### HOW TO COMPLETE THIS TASK
Output each entry that follows exactly. Images stay out.
(MATERIAL FOR THE TASK)
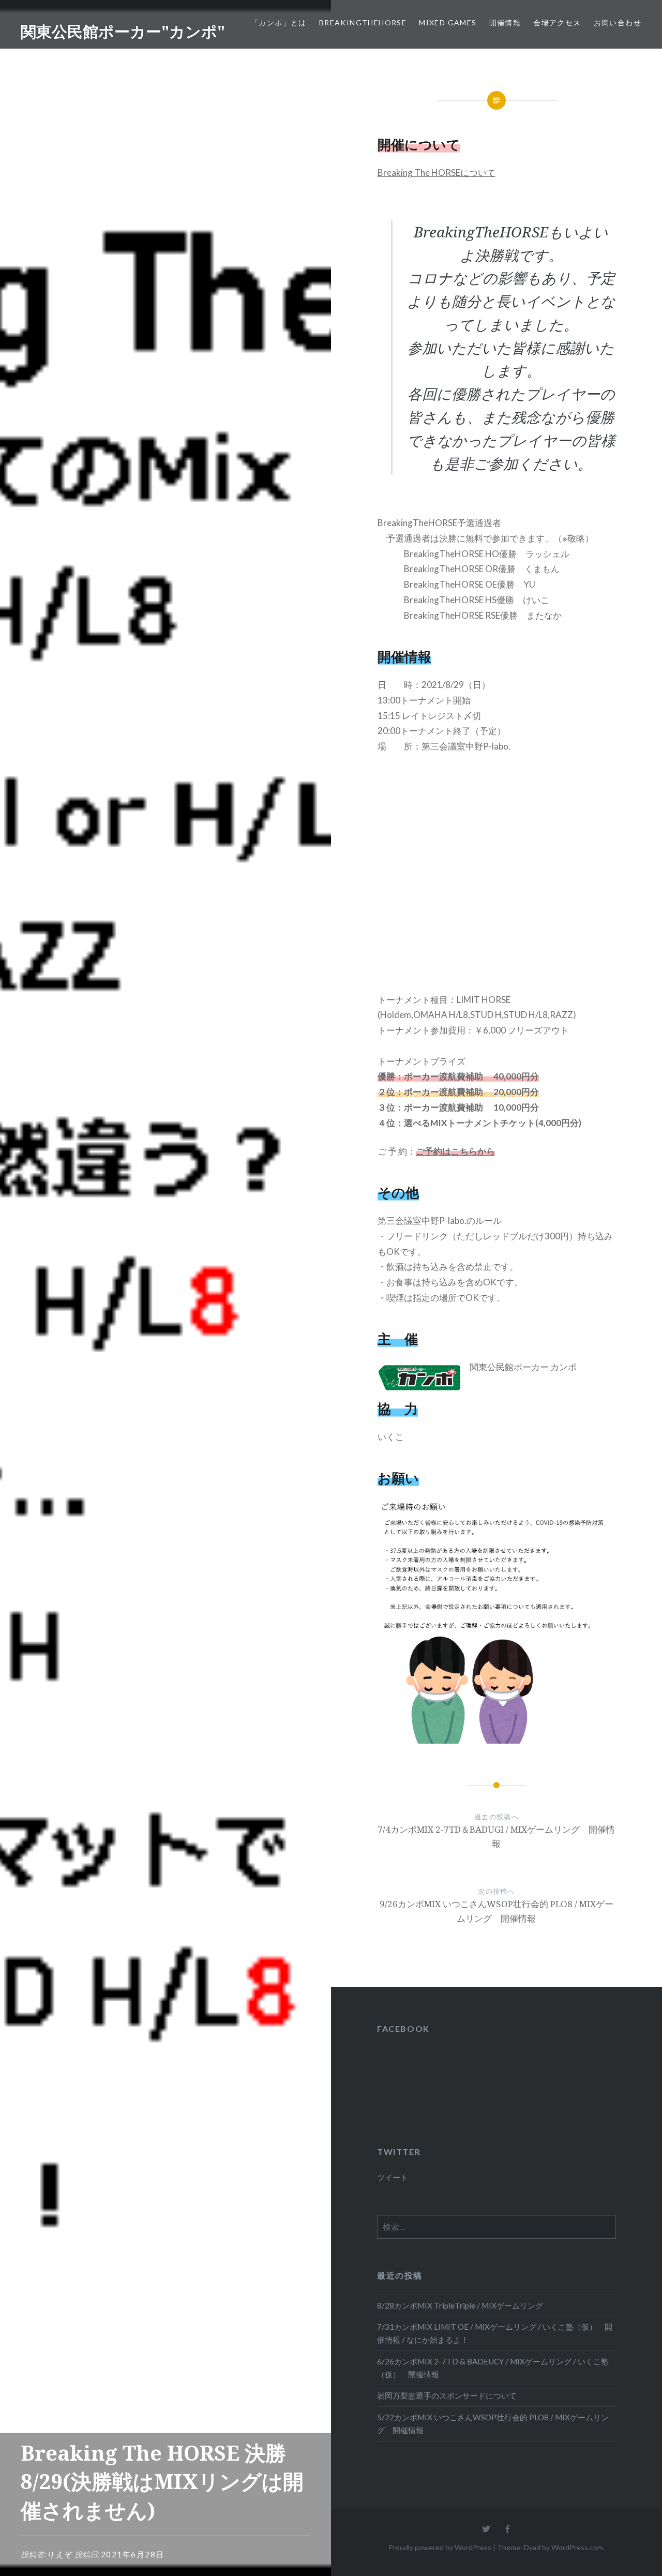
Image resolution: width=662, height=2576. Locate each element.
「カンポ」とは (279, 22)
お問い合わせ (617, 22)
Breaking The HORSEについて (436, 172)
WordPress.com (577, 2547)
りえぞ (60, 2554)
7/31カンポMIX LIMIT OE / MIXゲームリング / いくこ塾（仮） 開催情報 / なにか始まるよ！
(End MATERIAL FOR THE TASK)
### SOLUTION
Image resolution: width=662, height=2576. Locate each element.
「カンポ」とは (279, 22)
お問い合わせ (617, 22)
Breaking The HORSEについて (436, 172)
WordPress.com (577, 2547)
りえぞ (60, 2554)
7/31カンポMIX LIMIT OE / MIXゲームリング / いくこ塾（仮） 開催情報 / なにか始まるよ！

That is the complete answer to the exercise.